If I were in the market for my first kayak, I would probably go with an OT Rush. They are on sale for $329 at BPS. The foot braces, half skirt (I want one myself), and deck rigging are well worth the extra money. Also, the flat deck lines of the Rush are screaming to have fishing modifications added!


----------



## yaker (Jan 20, 2006)

I have been fishing with an otter for 6 years and it has been ok for me. I bought foot pegs from Old Town and installed them myself, they work fine. Granted, there isn't a whole lot of room in the cockpit but it is easy to carry and transport. If you are under 200 lbs. i think you will like it . Good luck.


----------



## creekwalker (May 23, 2004)

I've used my Otter for probably 5 years now for fishing and like it a lot. I'm 6'0 235lbs and it does tend to be a little difficult to paddle in slack water....at least compared to some canoes and larger kayaks I've been with. However, I think at least part of the problem is due to the short wide nature of the boat design, it just doesn't cut as well. The other part is my size  

I got mine on sale at Dick's for half price. I added foot pegs, a paddle holder, and deck rigging on the front. I also bought a skirt and dry bag. 

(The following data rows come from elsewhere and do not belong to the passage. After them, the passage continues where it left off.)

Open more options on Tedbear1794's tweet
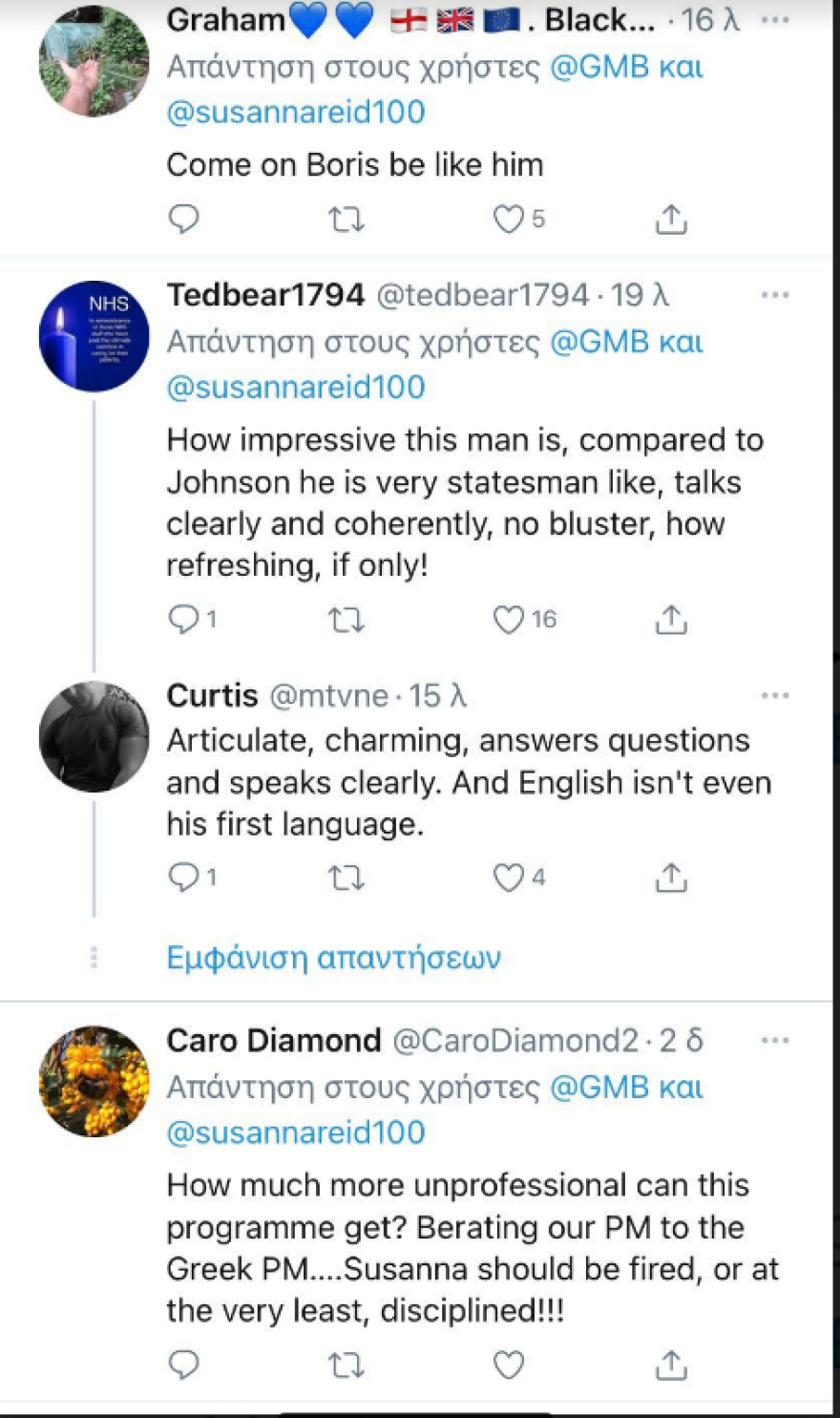840x1418 pixels. pyautogui.click(x=775, y=295)
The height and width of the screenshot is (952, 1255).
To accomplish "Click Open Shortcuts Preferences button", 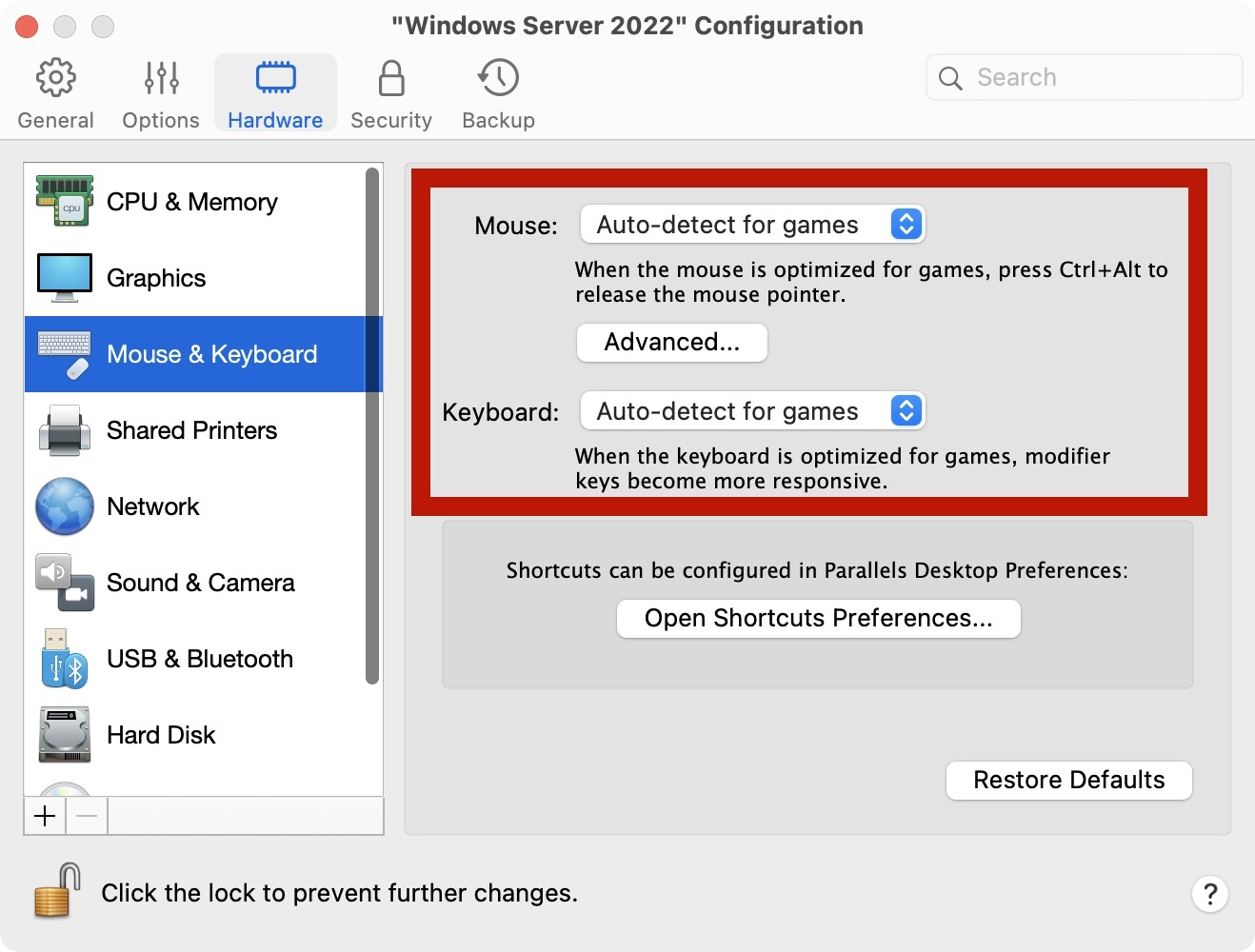I will coord(819,619).
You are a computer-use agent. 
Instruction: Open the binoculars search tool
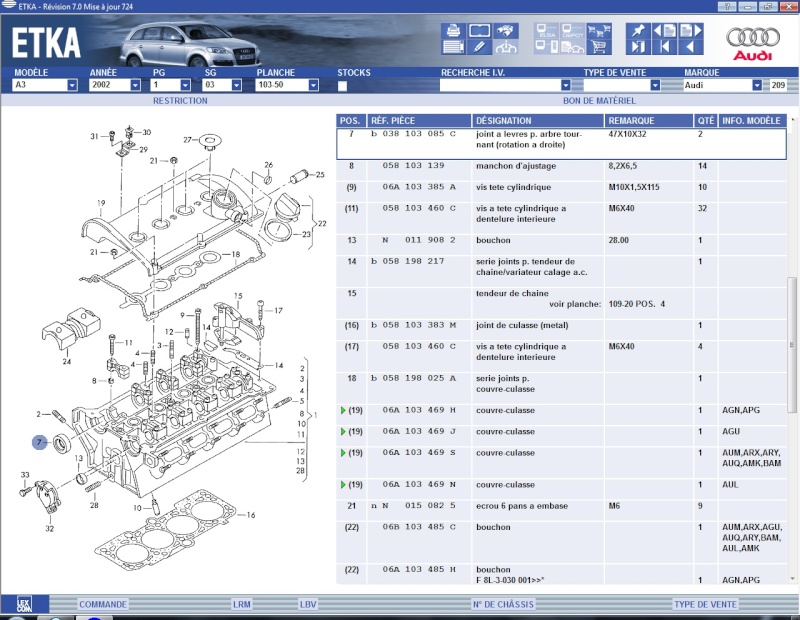[506, 31]
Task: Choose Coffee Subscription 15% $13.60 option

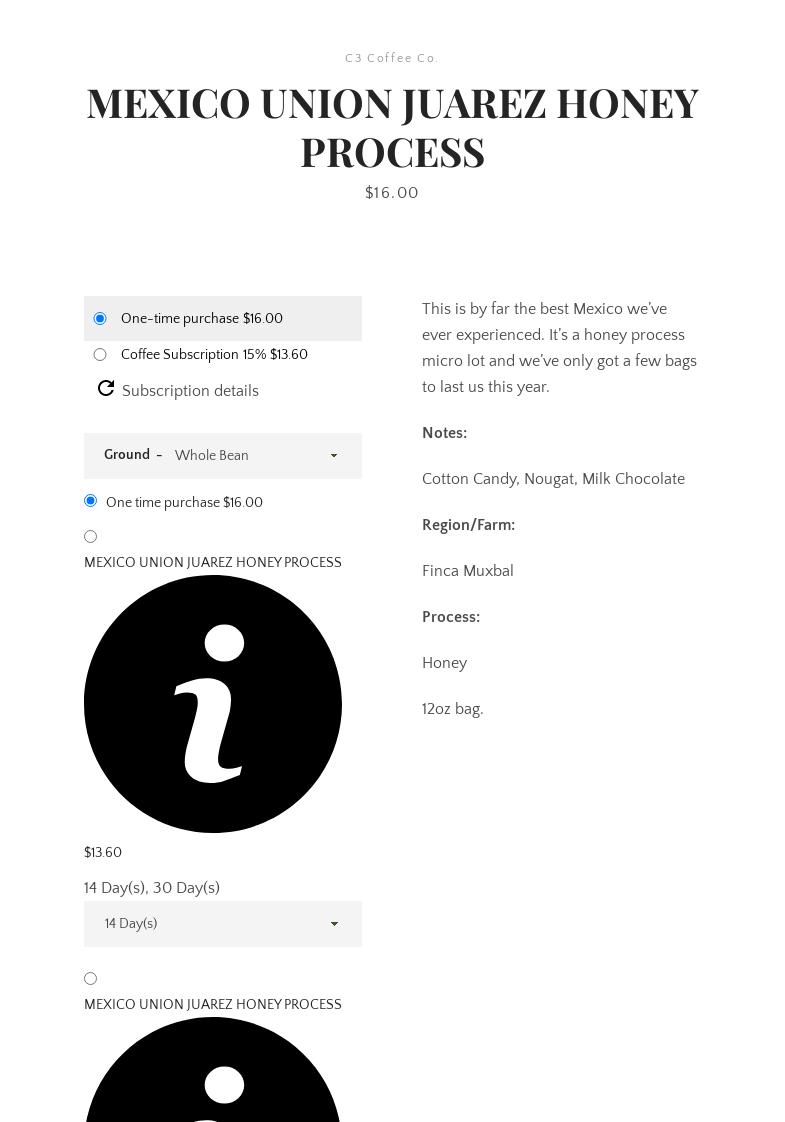Action: (x=100, y=355)
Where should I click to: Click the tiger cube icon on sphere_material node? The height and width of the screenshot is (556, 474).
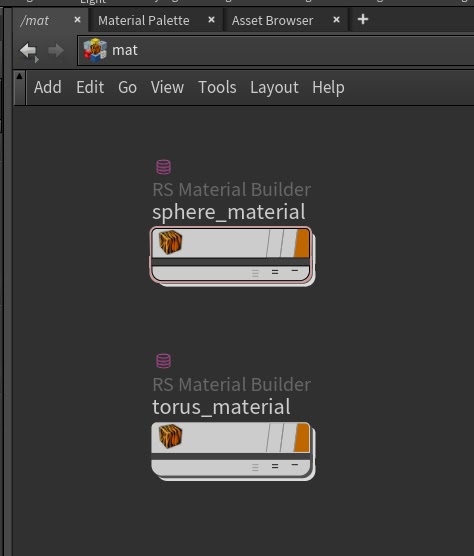pos(170,242)
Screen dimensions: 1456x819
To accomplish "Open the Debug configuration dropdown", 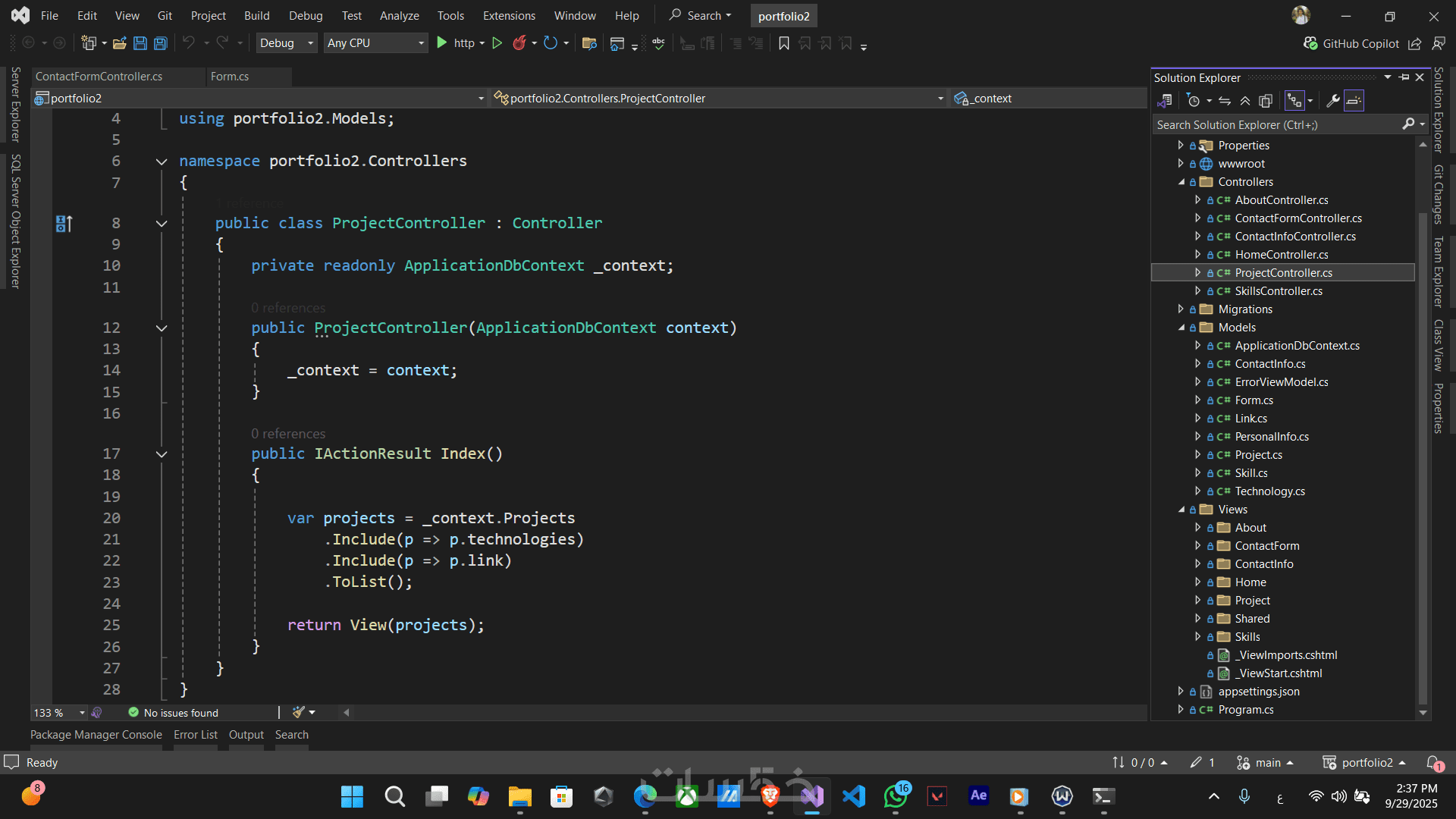I will point(286,43).
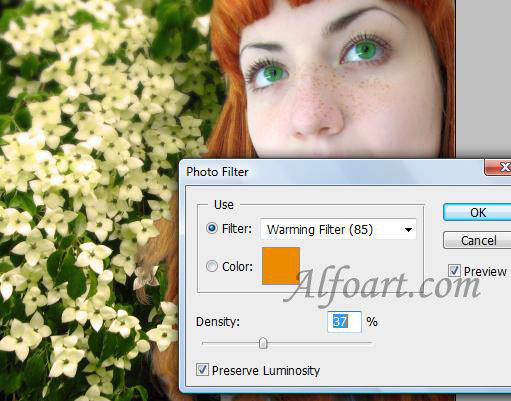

The only two things I would consider mandatory additions are the foot pegs and deck rigging. However, at 6'4" your feet will probably touch the foam in the front! I don't necessarily know if this is good or bad, but you could probably use the foam as your foot pegs 

The deck rigging is required because you don't have much room to store anything. The seat makes putting anything in the back of the boat difficult. I usually just store my skirt back there.

I should also note that I fish with very little tackle. I normally only have a waist pack or vest with one or two Plano type small tackle boxes and one rod.

One more thing I will mention is that I like the way the Otter slides over riffles and such. The bottom of the boat will give a little and let you slide through riffles quite shallow...even at my weight. The boat is holding up well through all of this too, I really treat it pretty rough when creek/river fishing.

I've had my Otter in the Ocean, on 3 of the Great Lakes, New River and Greenbier River (WV) in some small white water, Ohio River, and on several ponds, Lakes, and creeks in Ohio. I'm sure I was pushing the limits some on my little boat, but it was possible 

Now, having said all of that, if I were going to get myself a boat right now and had the money, I would probably go for an 11 footer of some kind. I don't know from experience, but reading several posts on hear and based on my experience with the 8+ foot Otter, I think an 11 footer would be about an ideal size for creek/stream/river and pond/lake fishing in our area.

That's my story...hope it helps.

CW


----------



## StuckAtHome (Apr 29, 2004)

I have an Otter also, had it for 3 years and love it to death. I'm 5'8" about 190lbs. and it handles great in skinny water and is pretty stable. Only drawbacks are lack of room and speed, but for me the otter does EVERYTHING I need, I fish with 2 poles(have 2 rod holders that can be removed in seconds) bring a dry sack, a lunch box and 1 gallon for ice tea, and a GPS mount. I want to add foot pedals this winter and deck rigging. In about 2 years I'll get a SOT for me and rig till I puke, and the otter goes to my now 8 year old son. Otters RULE!!!!!


----------